--- EXERCISE OBJECTIVE ---
Output every record word for word, minus the pictures.

[Records contained in a dataset]
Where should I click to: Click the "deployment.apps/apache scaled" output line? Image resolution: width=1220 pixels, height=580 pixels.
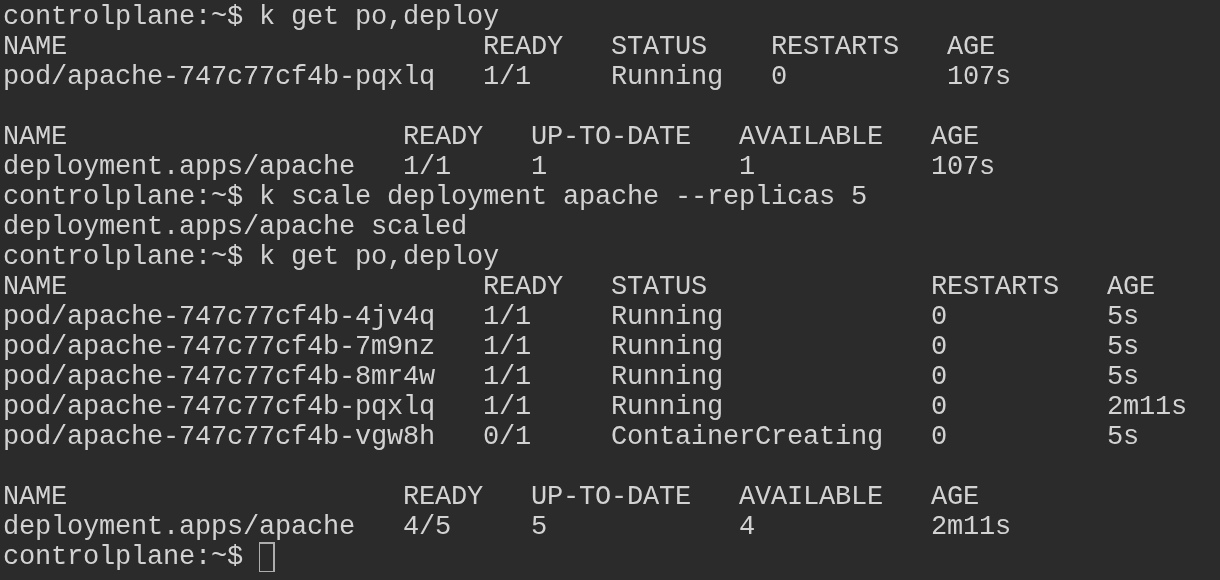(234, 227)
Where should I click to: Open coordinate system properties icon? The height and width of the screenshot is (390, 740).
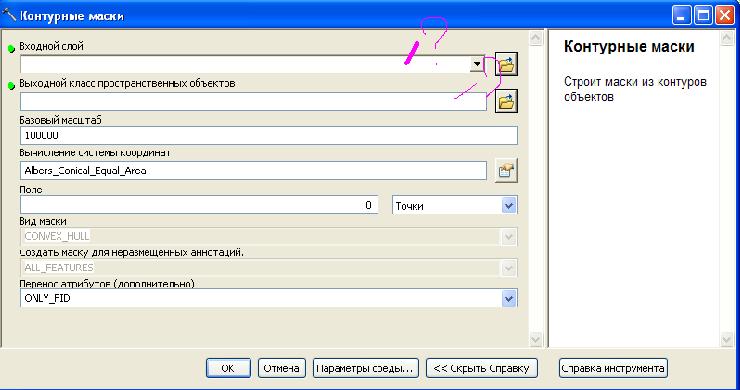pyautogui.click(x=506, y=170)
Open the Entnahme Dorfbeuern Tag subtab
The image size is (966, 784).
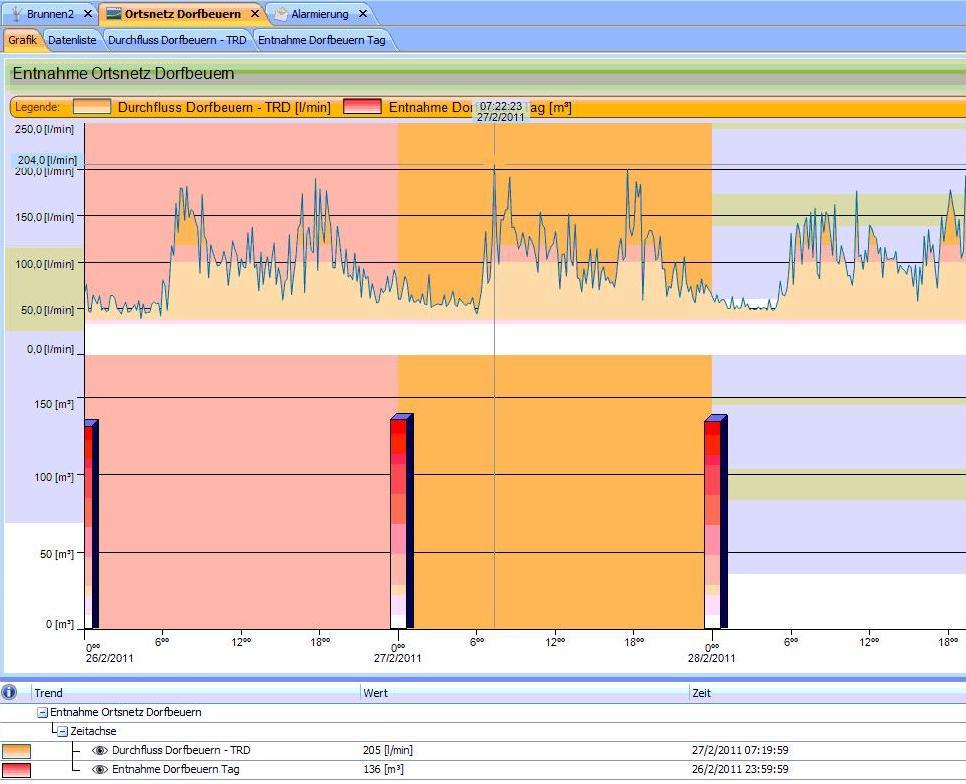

--- SOLUTION TO THIS TASK ---
Where should I click to: Click the "deployment.apps/apache scaled" output line? Image resolution: width=1220 pixels, height=580 pixels.
(234, 227)
Where should I click to: Open coordinate system properties icon? The height and width of the screenshot is (390, 740).
pyautogui.click(x=506, y=170)
Open the Entnahme Dorfbeuern Tag subtab
The image size is (966, 784).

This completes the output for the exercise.